To be effective, democracy requires a certain degree of political divide within the spectrum to allow all individuals amongst us to make a personal choice during the election. To deny that such a divide forms an integral part of the political landscape will lead to the creation of an impasse – not a political one, but a democratic one. Such divides naturally vary and differ by relative intensity according to the historical moment or circumstances during which they were formed as well as the territory concerned. As such, one cannot say they play the same structural role in a presidential election or indeed in local elections. There are many examples. These divides, moreover, live, and survive, differently depending on the electoral system. As a result, where proportional representation exists, multiple differentiated political divides will emerge and expand in influence.

Nevertheless, despite these comments, the Western political landscape has been shaped, or to phrase it more succinctly, caricatured, by the opposition which exists between the left and the right. The reality is so engrained in the public psyche that the need for opposition has shaped the electoral strategies of the major partisan forces. Of course, there have been several occasions when the candidates during previous presidential elections attempted to break free from what appeared to them to be a straitjacket that had caused sterile ineffective opposition and successive administrations each only serving to exhaust the public’s willingness and interest in politics. To this day, such attempts have been ultimately unsuccessful.

It is indeed this ‘iron-rule’ that many candidates within the top four are questioning. Each party is attempting to address this issue in their own way. Of course it is the National Front (FN) candidate who is attempting to take the concept of patriotic duty hostage to achieve their ultimate goal. But one can equally argue that to some extent Jean-Luc Mélenchon has achieved the same by supporting “degagism” from the outset of his campaign and more latterly by emphasising the gulf between the “people” and the “elite” which inevitably led to the left-right divide being brought into question, even though much of his personal voter base and partisan support come largely from the nebulous communist supporters. As for Emmanuel Macron, he has continued to enhance his position by utilising a strategy that nearly exclusively negates the historical divide, but instead focuses on the best way to overcome such an issue. It is from this position that he continues to affirm “the right and the left.”

From this perspective, perhaps, as is the case in many neighbouring countries, each time a political shift alters the culture and causes a variation as a direct consequence of specific circumstances or as a by-product of the individuals involved a new political divide forms: continual cycle of opening and closing of the divide. It is self-evident, as with any academic distinction that such observation can not in itself effectively summarise all the options or the political stakes. It does however serve to affirm the notion that the issue is very black and white when in reality many different shades of grey remain. Yet, the real objective for such an observation is to structure the political offering, not to merely summarise the position.
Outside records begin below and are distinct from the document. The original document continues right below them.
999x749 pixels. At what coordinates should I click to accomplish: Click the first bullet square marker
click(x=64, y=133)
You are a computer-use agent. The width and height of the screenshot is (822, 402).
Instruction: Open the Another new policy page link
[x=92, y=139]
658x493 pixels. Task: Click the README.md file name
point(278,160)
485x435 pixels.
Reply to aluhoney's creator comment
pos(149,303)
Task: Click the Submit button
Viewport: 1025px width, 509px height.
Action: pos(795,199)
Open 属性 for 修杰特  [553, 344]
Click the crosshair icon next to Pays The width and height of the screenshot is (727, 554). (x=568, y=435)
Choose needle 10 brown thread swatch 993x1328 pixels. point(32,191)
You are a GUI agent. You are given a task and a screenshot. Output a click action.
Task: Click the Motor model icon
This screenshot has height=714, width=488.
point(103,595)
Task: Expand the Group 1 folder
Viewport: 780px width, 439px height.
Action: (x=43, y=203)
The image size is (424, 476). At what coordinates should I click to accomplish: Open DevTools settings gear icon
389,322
If this is shown to have demonstrable value as a tool by which to assess the political situation then the changes which the observation induces within the political system shall in any event take several years to produce any actual consequences and it is not even certain whether or not they will have any effect upon the local elections. The collapse of the “right-left” divide which was perceived by many to have taken place over recent years has not ultimately lead to the disappearance of the divide but merely ensured that it shall be viewed as secondary. It is no wonder then that the voters are upset and that this presidential election remains in many ways an unknown entity. The time may have come to opt for some different glasses.